Impasse
Demarcação de terras indígenas gera impasse em Palmeira dos Índios
De um lado, estão agricultores; do outro, a comunidade Xukuru-Kariri, que espera reconhecimento de suas áreas

Repórter

O processo de demarcação física de terras indígenas tem sido motivo de dor de cabeça para muitos agricultores do município de Palmeira dos Índios, no Agreste de Alagoas. São centenas de famílias que podem perder o direito sobre as propriedades que ocupam atualmente. Por outro lado, os indígenas da comunidade Xukuru-Kariri reivindicam seus espaços há várias décadas.
Dos 7 mil hectares de terra que cabem a eles, conforme delimitação feita pela Fundação Nacional dos Povos Indígenas (Funai), apenas 1.500 estão sendo devidamente ocupados por essa comunidade. Agora, na busca de que a justiça seja feita, eles batalham para usufruir das terras indígenas (TI) que, por direito, seria deles.
Na última semana, uma equipe da Funai, acompanhada da Polícia Militar de Alagoas (PMAL), esteve nas propriedades dos agricultores para fazer um levantamento da área, deixando os moradores, que sobrevivem há vários anos do que plantam e colhem, assustados. Sem compreender muito o que está acontecendo, eles alegam que sempre estiveram ali, desde o tempo de seus bisavós, e se mostram dispostos a lutar pelo que acreditam ser deles.
Samuel Ricardo da Silva é um desses agricultores. Ele lembra que mora no local desde criança e alega possuir o documento do terreno. “Isso aqui nunca foi terra de indígena. Essa terra é nossa, compramos com o dinheiro do nosso suor. Estou aqui desde criança. Temos escritura, pagamos impostos e está tudo registrado em cartório. Nós somos daqui, eles não”, afirma o morador da localidade conhecida como Serra do Candará.

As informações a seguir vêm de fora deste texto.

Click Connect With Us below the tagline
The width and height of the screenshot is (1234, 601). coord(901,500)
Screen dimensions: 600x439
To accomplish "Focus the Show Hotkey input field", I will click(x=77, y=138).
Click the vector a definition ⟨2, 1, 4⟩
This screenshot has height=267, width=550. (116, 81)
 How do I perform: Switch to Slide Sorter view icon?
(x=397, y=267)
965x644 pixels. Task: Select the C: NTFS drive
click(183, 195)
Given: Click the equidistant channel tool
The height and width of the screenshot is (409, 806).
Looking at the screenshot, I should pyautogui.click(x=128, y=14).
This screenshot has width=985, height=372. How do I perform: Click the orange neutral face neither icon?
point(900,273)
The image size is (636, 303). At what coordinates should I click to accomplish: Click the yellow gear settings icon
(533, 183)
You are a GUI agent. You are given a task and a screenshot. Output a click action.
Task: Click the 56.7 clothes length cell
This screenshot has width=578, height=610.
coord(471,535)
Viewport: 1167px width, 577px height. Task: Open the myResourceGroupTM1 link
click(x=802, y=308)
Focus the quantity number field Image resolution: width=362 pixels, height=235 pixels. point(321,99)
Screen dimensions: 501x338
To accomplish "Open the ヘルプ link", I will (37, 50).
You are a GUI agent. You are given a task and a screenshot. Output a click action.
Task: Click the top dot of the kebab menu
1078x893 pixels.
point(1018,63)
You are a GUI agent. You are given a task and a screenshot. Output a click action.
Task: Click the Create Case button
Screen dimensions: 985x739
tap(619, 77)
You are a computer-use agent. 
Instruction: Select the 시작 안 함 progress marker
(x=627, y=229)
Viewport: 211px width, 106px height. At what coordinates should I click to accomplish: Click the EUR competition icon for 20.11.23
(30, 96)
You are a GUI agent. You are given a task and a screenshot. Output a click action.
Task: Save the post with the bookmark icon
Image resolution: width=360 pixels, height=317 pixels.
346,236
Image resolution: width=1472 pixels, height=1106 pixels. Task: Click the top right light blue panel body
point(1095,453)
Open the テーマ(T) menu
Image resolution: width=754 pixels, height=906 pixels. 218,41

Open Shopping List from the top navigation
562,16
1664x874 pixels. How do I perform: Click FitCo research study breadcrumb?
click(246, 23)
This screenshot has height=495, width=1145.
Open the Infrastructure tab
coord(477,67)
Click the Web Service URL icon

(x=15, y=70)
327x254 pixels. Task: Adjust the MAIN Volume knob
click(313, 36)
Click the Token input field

As terras em questão, segundo autoridades, representam cerca de um terço de toda a área rural produtiva de Palmeira dos Índios. Uma audiência pública realizada este mês na Câmara de Vereadores da cidade reuniu agricultores, representantes indígenas e autoridades para debater o processo de demarcação de terras.
De acordo com o presidente da Câmara Municipal, vereador Madson Monteiro, como resultado da audiência pública foi criado o Fórum Permanente de Resistência à Demarcação, que tem o objetivo de articular ações coletivas e dar voz às comunidades impactadas. “A Câmara acompanha o andamento do fórum e avalia medidas que respeitem a legislação e busquem equilíbrio entre as partes”, afirmou o parlamentar.
LEVANTAMENTO
Conforme informações divulgadas neste ano pelo Conselho Indigenista Missionário, são cerca de 460 ocupantes não indígenas instalados em mais da metade da TI, conforme o último levantamento fundiário da Funai.
Segundo o Conselho, as visitas realizadas pelo órgão indigenista às propriedades têm como finalidade entender qual o perfil desses ocupantes para encaminhamento de indenizações e reassentamento, no caso dos pequenos produtores, conforme a legislação brasileira.
A expectativa dos Xukuru-Kariris é pela homologação, por parte do governo federal, das terras pertencentes a eles em Palmeira dos Índios. Enquanto isso não acontece, os indígenas reclamam que têm enfrentado a hostilidade da população e a difusão de informações mentirosas, que têm dificultado ainda mais todo o processo.
Em setembro, a equipe da Funai chegou a receber ameaças quando realizava o cadastramento das ocupações e o levantamento de benfeitorias feitas por não indígenas na área. De acordo com informações divulgadas pela Advocacia Geral da União (AGU), esse trabalho é uma das etapas do cumprimento de sentença em ação civil pública que determinou a conclusão da demarcação das terras. A conclusão das avaliações de benfeitorias precede a desintrusão da área e a concessão da posse definitiva aos indígenas.
Ainda conforme informações divulgadas pela AGU, também circularam mensagens de incitação à violência contra a Funai em grupo de WhatsApp de agricultores. A equipe precisou recorrer à justiça para contar com a companhia de policiais.
Da parte dos agricultores, a resistência e o medo de perder as terras é algo real. “Faz tempo que vivemos aqui. Isso nunca foi terra indígena e agora a gente fica sem ação. Estamos sem saber o que fazer”, afirma um deles.